Set the data down again so that every line matches exactly.

§ **SOURCE DATA**
┄┄┄┄┄┄┄┄┄┄
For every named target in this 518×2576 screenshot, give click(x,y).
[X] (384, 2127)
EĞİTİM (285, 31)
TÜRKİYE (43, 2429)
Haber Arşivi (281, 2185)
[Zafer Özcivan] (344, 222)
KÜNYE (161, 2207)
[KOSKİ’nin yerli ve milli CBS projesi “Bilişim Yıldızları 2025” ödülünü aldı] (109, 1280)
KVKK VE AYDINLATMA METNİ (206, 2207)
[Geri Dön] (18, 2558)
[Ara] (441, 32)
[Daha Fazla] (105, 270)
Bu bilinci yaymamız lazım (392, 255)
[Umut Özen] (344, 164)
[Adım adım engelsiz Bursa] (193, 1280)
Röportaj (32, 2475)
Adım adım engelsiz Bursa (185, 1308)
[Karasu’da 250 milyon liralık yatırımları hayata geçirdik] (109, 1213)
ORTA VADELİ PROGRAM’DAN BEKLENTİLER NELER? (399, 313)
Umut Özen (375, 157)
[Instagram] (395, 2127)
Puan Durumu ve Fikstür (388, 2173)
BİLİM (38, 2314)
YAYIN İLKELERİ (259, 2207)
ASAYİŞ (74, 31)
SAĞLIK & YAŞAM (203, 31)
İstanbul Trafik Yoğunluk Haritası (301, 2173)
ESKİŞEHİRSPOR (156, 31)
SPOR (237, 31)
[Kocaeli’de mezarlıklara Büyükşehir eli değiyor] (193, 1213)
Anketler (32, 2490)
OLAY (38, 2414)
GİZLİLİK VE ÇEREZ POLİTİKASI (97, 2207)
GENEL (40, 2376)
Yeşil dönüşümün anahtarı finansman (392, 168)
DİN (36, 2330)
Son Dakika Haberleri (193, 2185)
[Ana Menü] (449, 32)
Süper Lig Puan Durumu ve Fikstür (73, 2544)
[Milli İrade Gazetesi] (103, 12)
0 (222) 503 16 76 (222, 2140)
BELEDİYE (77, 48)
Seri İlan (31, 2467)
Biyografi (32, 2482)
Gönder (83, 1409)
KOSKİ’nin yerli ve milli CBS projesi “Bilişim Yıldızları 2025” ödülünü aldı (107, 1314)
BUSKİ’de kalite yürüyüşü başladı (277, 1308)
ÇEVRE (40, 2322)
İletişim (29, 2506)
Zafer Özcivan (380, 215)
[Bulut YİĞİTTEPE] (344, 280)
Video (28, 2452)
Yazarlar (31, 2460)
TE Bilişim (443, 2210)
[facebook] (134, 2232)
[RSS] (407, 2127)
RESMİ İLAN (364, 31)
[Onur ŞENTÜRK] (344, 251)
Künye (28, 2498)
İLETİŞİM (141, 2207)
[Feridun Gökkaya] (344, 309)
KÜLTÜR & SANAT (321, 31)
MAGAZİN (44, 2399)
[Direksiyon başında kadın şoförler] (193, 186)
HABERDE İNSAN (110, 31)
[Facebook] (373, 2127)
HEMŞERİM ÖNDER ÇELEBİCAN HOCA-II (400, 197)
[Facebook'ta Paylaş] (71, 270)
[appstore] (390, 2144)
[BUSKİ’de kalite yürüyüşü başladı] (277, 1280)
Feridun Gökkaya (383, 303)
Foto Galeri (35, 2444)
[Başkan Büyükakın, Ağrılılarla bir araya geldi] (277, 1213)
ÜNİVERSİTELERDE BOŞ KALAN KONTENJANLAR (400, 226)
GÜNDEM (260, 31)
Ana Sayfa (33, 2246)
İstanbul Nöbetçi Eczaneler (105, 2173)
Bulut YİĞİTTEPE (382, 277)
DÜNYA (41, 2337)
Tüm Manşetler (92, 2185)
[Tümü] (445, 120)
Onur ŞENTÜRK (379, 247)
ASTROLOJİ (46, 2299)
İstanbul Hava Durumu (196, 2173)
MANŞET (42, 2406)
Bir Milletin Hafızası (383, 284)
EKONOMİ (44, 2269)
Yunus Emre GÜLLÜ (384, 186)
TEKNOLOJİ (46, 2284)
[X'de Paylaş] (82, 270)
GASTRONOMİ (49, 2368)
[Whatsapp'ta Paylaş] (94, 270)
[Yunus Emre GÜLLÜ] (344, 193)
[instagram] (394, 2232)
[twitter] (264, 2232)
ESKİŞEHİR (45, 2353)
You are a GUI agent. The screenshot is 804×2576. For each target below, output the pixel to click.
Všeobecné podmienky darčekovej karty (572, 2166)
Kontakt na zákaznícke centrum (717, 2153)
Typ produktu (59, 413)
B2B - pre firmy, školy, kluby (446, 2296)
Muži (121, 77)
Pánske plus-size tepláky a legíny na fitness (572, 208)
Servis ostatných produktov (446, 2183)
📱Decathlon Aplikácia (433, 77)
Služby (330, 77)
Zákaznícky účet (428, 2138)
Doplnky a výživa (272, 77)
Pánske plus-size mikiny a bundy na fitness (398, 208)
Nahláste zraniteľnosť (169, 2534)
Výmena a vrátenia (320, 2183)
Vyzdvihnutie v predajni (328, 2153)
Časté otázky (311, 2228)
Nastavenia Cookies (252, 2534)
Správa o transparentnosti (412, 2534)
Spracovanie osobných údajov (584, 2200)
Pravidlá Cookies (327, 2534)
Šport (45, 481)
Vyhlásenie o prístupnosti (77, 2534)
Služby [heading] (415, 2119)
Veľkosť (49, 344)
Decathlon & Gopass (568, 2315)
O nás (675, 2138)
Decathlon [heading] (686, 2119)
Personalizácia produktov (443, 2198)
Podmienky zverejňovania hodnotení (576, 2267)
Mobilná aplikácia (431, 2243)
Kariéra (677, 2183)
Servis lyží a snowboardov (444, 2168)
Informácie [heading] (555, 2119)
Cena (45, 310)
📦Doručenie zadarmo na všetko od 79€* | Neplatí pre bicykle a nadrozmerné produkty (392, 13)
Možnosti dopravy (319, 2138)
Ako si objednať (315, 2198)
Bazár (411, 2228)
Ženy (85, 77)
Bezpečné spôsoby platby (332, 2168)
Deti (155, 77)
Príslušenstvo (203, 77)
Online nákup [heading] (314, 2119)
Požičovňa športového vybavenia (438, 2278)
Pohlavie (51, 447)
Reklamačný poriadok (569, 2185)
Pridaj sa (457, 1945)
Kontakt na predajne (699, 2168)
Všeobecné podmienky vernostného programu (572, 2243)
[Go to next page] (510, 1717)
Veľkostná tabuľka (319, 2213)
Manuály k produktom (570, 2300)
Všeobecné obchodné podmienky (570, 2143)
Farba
┄┄┄┄┄┄┄┄┄┄
§ **ANSWER SECTION**
For every named target in this 518×2576 screenshot, give click(x,y).
[X] (384, 2127)
EĞİTİM (285, 31)
TÜRKİYE (43, 2429)
Haber Arşivi (281, 2185)
[Zafer Özcivan] (344, 222)
KÜNYE (161, 2207)
[KOSKİ’nin yerli ve milli CBS projesi “Bilişim Yıldızları 2025” ödülünü aldı] (109, 1280)
KVKK VE AYDINLATMA METNİ (206, 2207)
[Geri Dön] (18, 2558)
[Ara] (441, 32)
[Daha Fazla] (105, 270)
Bu bilinci yaymamız lazım (392, 255)
[Umut Özen] (344, 164)
[Adım adım engelsiz Bursa] (193, 1280)
Röportaj (32, 2475)
Adım adım engelsiz Bursa (185, 1308)
[Karasu’da 250 milyon liralık yatırımları hayata geçirdik] (109, 1213)
ORTA VADELİ PROGRAM’DAN BEKLENTİLER NELER? (399, 313)
Umut Özen (375, 157)
[Instagram] (395, 2127)
Puan Durumu ve Fikstür (388, 2173)
BİLİM (38, 2314)
YAYIN İLKELERİ (259, 2207)
ASAYİŞ (74, 31)
SAĞLIK & YAŞAM (203, 31)
İstanbul Trafik Yoğunluk Haritası (301, 2173)
ESKİŞEHİRSPOR (156, 31)
SPOR (237, 31)
[Kocaeli’de mezarlıklara Büyükşehir eli değiyor] (193, 1213)
Anketler (32, 2490)
OLAY (38, 2414)
GİZLİLİK VE ÇEREZ POLİTİKASI (97, 2207)
GENEL (40, 2376)
Yeşil dönüşümün anahtarı finansman (392, 168)
DİN (36, 2330)
Son Dakika Haberleri (193, 2185)
[Ana Menü] (449, 32)
Süper Lig Puan Durumu ve Fikstür (73, 2544)
[Milli İrade Gazetesi] (103, 12)
0 (222) 503 16 76 (222, 2140)
BELEDİYE (77, 48)
Seri İlan (31, 2467)
Biyografi (32, 2482)
Gönder (83, 1409)
KOSKİ’nin yerli ve milli CBS projesi “Bilişim Yıldızları 2025” ödülünü aldı (107, 1314)
BUSKİ’de kalite yürüyüşü başladı (277, 1308)
ÇEVRE (40, 2322)
İletişim (29, 2506)
Zafer Özcivan (380, 215)
[Bulut YİĞİTTEPE] (344, 280)
Video (28, 2452)
Yazarlar (31, 2460)
TE Bilişim (443, 2210)
[facebook] (134, 2232)
[RSS] (407, 2127)
RESMİ İLAN (364, 31)
[Onur ŞENTÜRK] (344, 251)
Künye (28, 2498)
İLETİŞİM (141, 2207)
[Feridun Gökkaya] (344, 309)
KÜLTÜR & SANAT (321, 31)
MAGAZİN (44, 2399)
[Direksiyon başında kadın şoförler] (193, 186)
HABERDE İNSAN (110, 31)
[Facebook] (373, 2127)
HEMŞERİM ÖNDER ÇELEBİCAN HOCA-II (400, 197)
[Facebook'ta Paylaş] (71, 270)
[appstore] (390, 2144)
[BUSKİ’de kalite yürüyüşü başladı] (277, 1280)
Feridun Gökkaya (383, 303)
Foto Galeri (35, 2444)
[Başkan Büyükakın, Ağrılılarla bir araya geldi] (277, 1213)
ÜNİVERSİTELERDE BOŞ KALAN KONTENJANLAR (400, 226)
GÜNDEM (260, 31)
Ana Sayfa (33, 2246)
İstanbul Nöbetçi Eczaneler (105, 2173)
Bulut YİĞİTTEPE (382, 277)
DÜNYA (41, 2337)
Tüm Manşetler (92, 2185)
[Tümü] (445, 120)
Onur ŞENTÜRK (379, 247)
ASTROLOJİ (46, 2299)
İstanbul Hava Durumu (196, 2173)
MANŞET (42, 2406)
Bir Milletin Hafızası (383, 284)
EKONOMİ (44, 2269)
Yunus Emre GÜLLÜ (384, 186)
TEKNOLOJİ (46, 2284)
[X'de Paylaş] (82, 270)
GASTRONOMİ (49, 2368)
[Whatsapp'ta Paylaş] (94, 270)
[Yunus Emre GÜLLÜ] (344, 193)
[instagram] (394, 2232)
[twitter] (264, 2232)
ESKİŞEHİR (45, 2353)
You are a GUI agent. The screenshot is 804×2576. For each target below, output the pixel to click.
Všeobecné podmienky darčekovej karty (572, 2166)
Kontakt na zákaznícke centrum (717, 2153)
Typ produktu (59, 413)
B2B - pre firmy, školy, kluby (446, 2296)
Muži (121, 77)
Pánske plus-size tepláky a legíny na fitness (572, 208)
Servis ostatných produktov (446, 2183)
📱Decathlon Aplikácia (433, 77)
Služby (330, 77)
Zákaznícky účet (428, 2138)
Doplnky a výživa (272, 77)
Pánske plus-size mikiny a bundy na fitness (398, 208)
Nahláste zraniteľnosť (169, 2534)
Výmena a vrátenia (320, 2183)
Vyzdvihnutie v predajni (328, 2153)
Časté otázky (311, 2228)
Nastavenia Cookies (252, 2534)
Správa o transparentnosti (412, 2534)
Spracovanie osobných údajov (584, 2200)
Pravidlá Cookies (327, 2534)
Šport (45, 481)
Vyhlásenie o prístupnosti (77, 2534)
Služby [heading] (415, 2119)
Veľkosť (49, 344)
Decathlon & Gopass (568, 2315)
O nás (675, 2138)
Decathlon [heading] (686, 2119)
Personalizácia produktov (443, 2198)
Podmienky zverejňovania hodnotení (576, 2267)
Mobilná aplikácia (431, 2243)
Kariéra (677, 2183)
Servis lyží a snowboardov (444, 2168)
Informácie [heading] (555, 2119)
Cena (45, 310)
📦Doručenie zadarmo na všetko od 79€* | Neplatí pre bicykle a nadrozmerné produkty (392, 13)
Možnosti dopravy (319, 2138)
Ako si objednať (315, 2198)
Bazár (411, 2228)
Ženy (85, 77)
Bezpečné spôsoby platby (332, 2168)
Deti (155, 77)
Príslušenstvo (203, 77)
Online nákup [heading] (314, 2119)
Požičovňa športového vybavenia (438, 2278)
Pohlavie (51, 447)
Reklamačný poriadok (569, 2185)
Pridaj sa (457, 1945)
Kontakt na predajne (699, 2168)
Všeobecné podmienky vernostného programu (572, 2243)
[Go to next page] (510, 1717)
Veľkostná tabuľka (319, 2213)
Manuály k produktom (570, 2300)
Všeobecné obchodné podmienky (570, 2143)
Farba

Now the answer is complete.